Professor Andrea Frisch from the University of Maryland, College Park, and Leibniz Universität Hannover will give the biennial lecture in honor of Professor Jay L. Caplan. Her talk, “The Histoire Mémorable Between News and History: Framing Accounts of Current Events in the French Wars of Religion,” will address the ways in which current or very recent events were packaged generically in the turbulent context of the French Wars of Religion.
“At the center of my investigation is the histoire mémorable, since in 16th-century France – in contrast to her European neighbors – some form of this label was regularly applied to accounts of current events.

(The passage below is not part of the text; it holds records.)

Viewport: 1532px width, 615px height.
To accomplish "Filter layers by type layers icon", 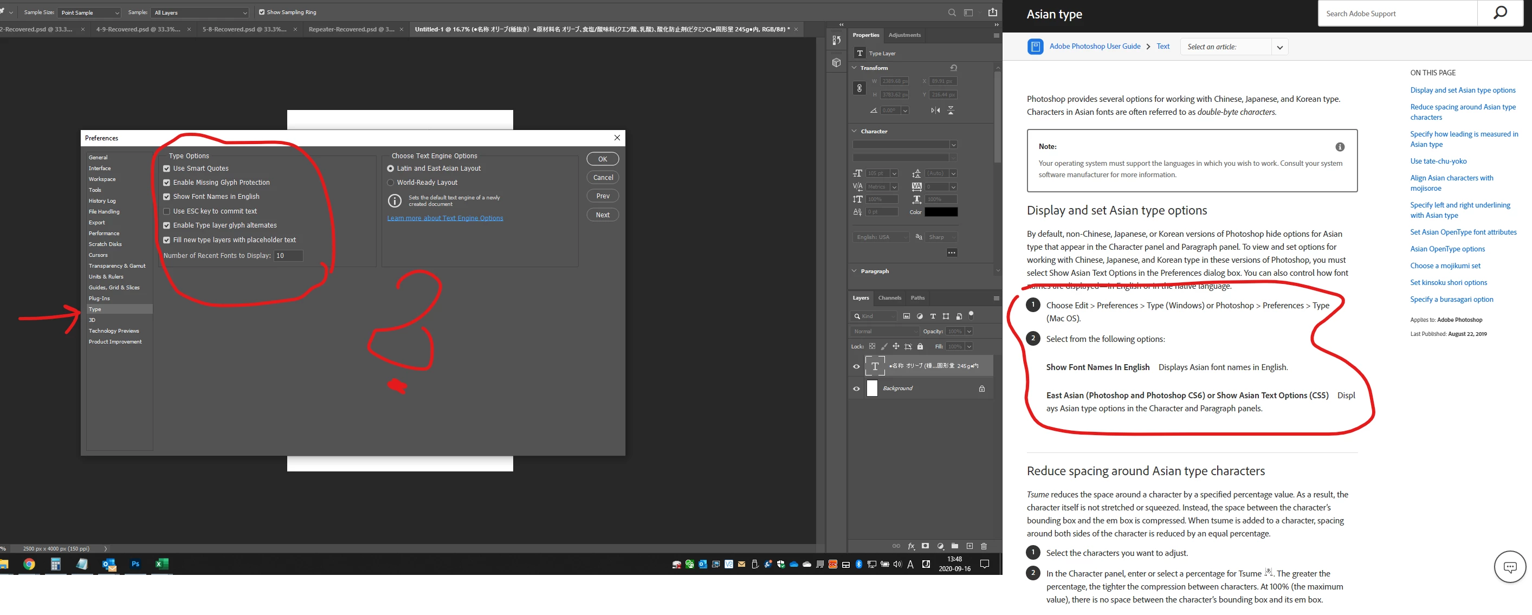I will point(933,316).
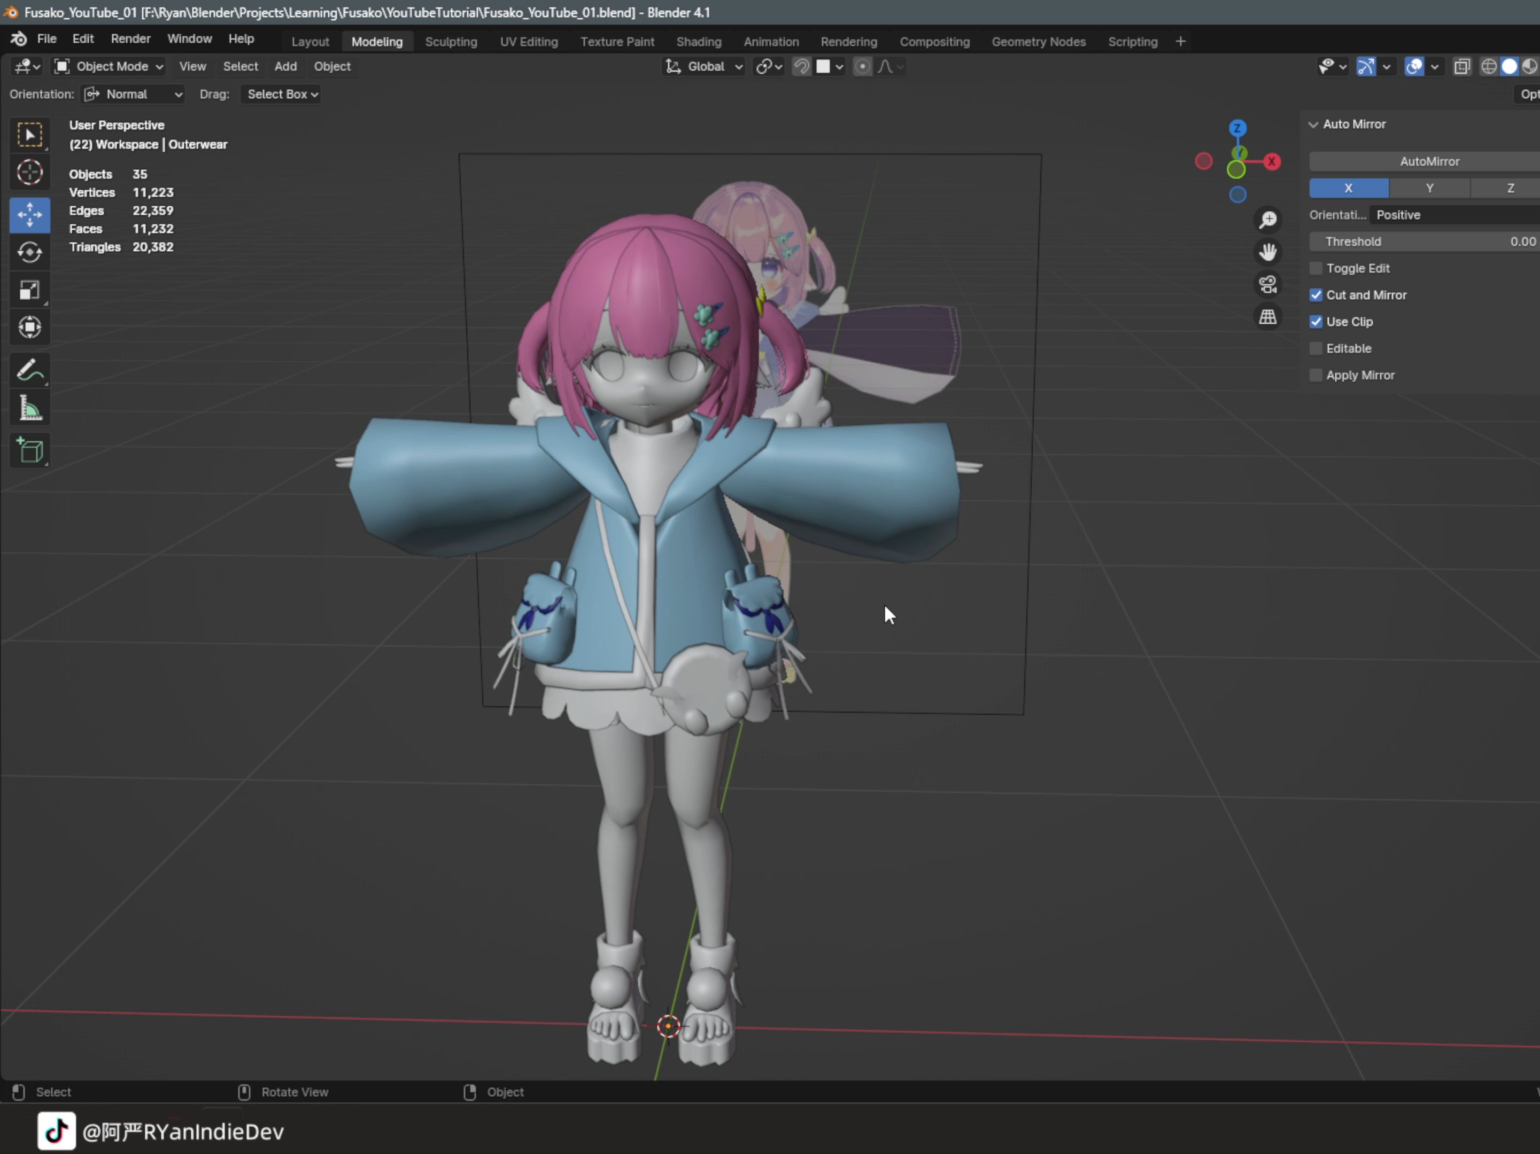Choose the Add Cube tool

click(29, 451)
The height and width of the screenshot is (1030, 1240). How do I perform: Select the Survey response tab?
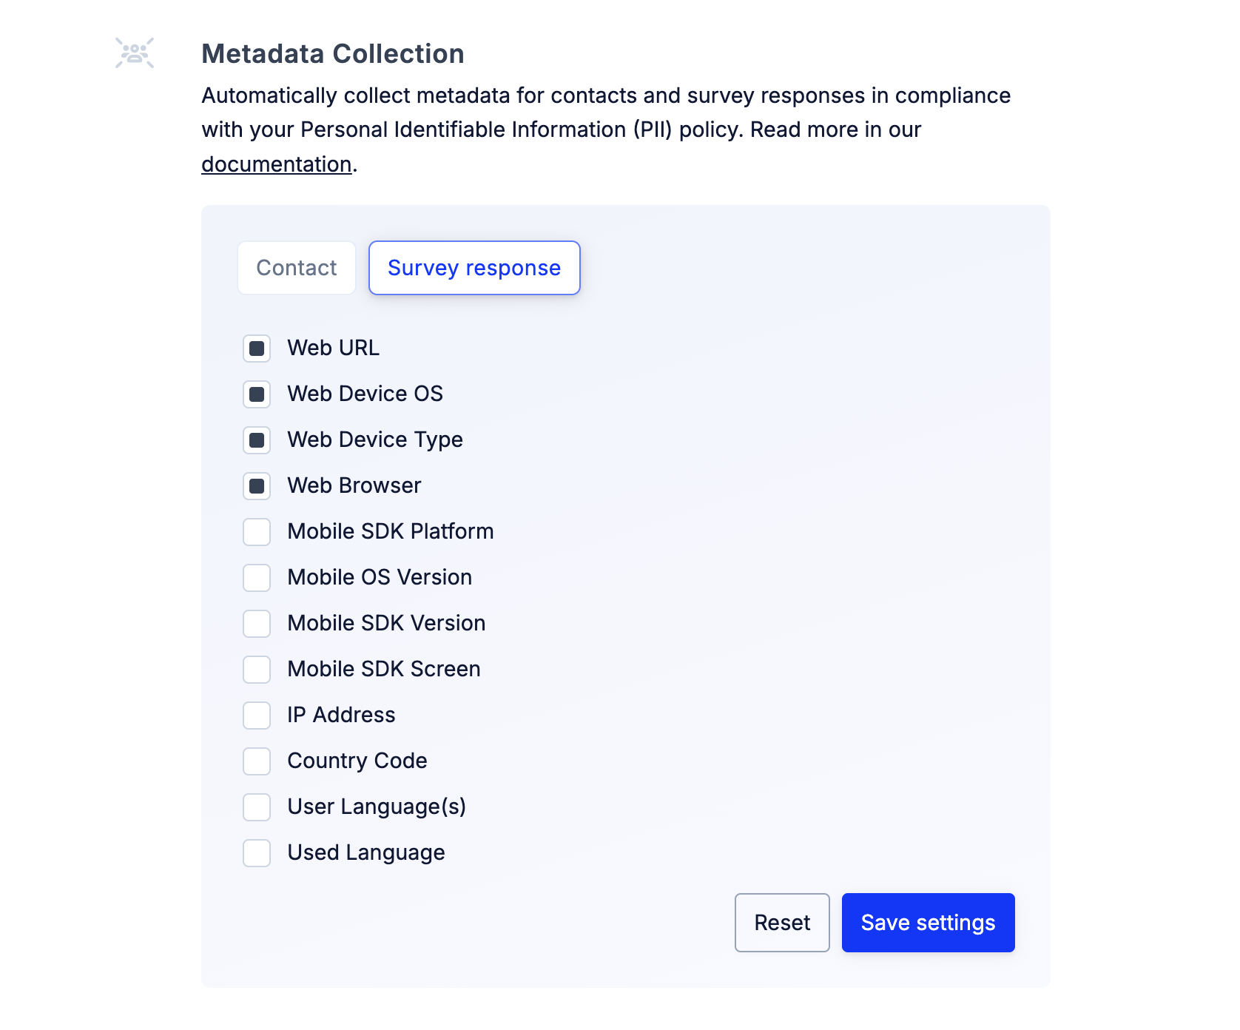[474, 268]
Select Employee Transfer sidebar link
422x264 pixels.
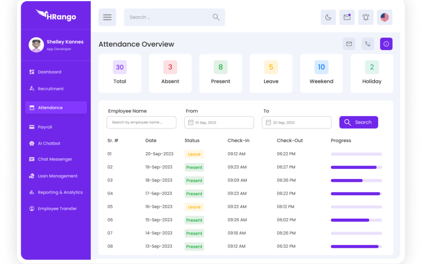(x=57, y=209)
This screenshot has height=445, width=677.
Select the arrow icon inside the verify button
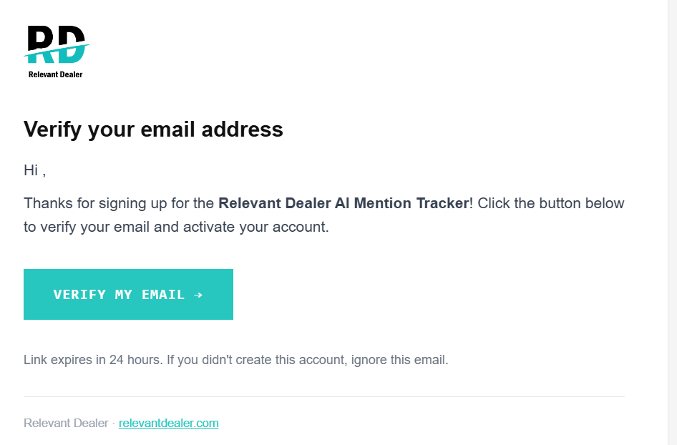pyautogui.click(x=200, y=294)
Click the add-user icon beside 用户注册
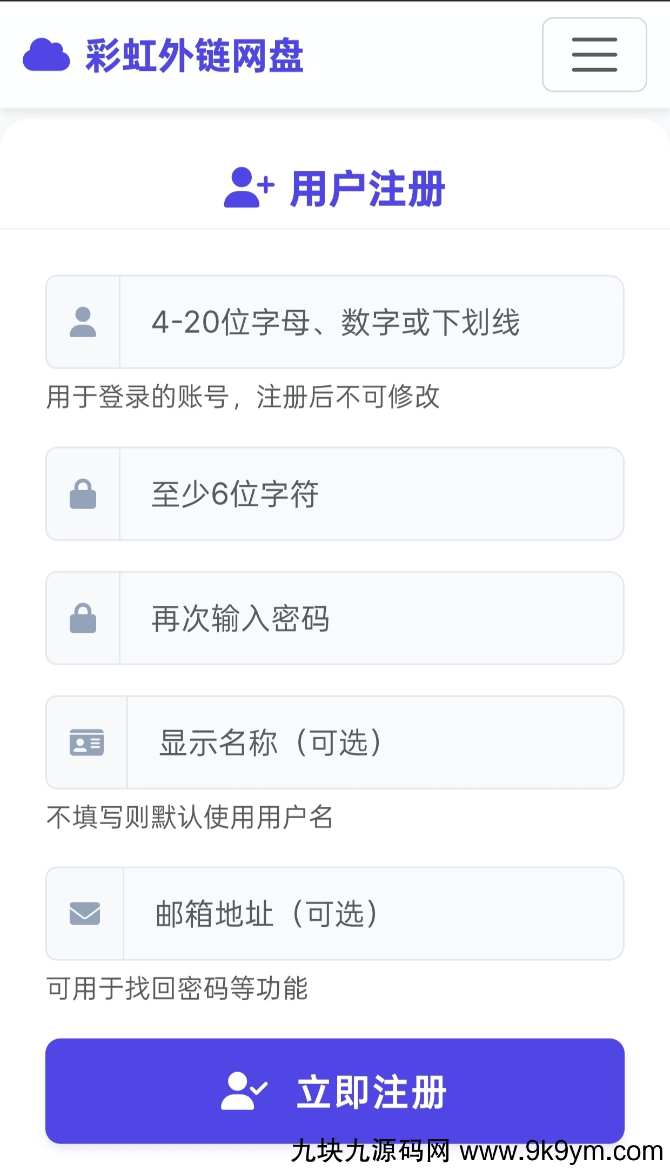 pos(249,188)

As a generic indicator, the category is deeply ambiguous: On the one hand, the term 'mémorable' implied a shared inheritance of consensually venerated material that one had a duty to remember, and that was traditionally associated with History; on the other, in the glut of printed matter in the age of confessional conflict, the epithet 'mémorable' was repeatedly attached to material that was recent, undigested and frequently contentious, characteristics more typical of what was coming to be known as news. Ultimately, the histoire mémorable was the terrain upon which personal, polemical, pamphlet-style accounts could make a bid for entry into the long-term, capital-H historical record.”
This event is free and open to the public. A reception will follow.
This event is co-sponsored by the Georges Lurcy Lecture Series at Amherst, the Amherst College Department of French and the Turgeon Fund.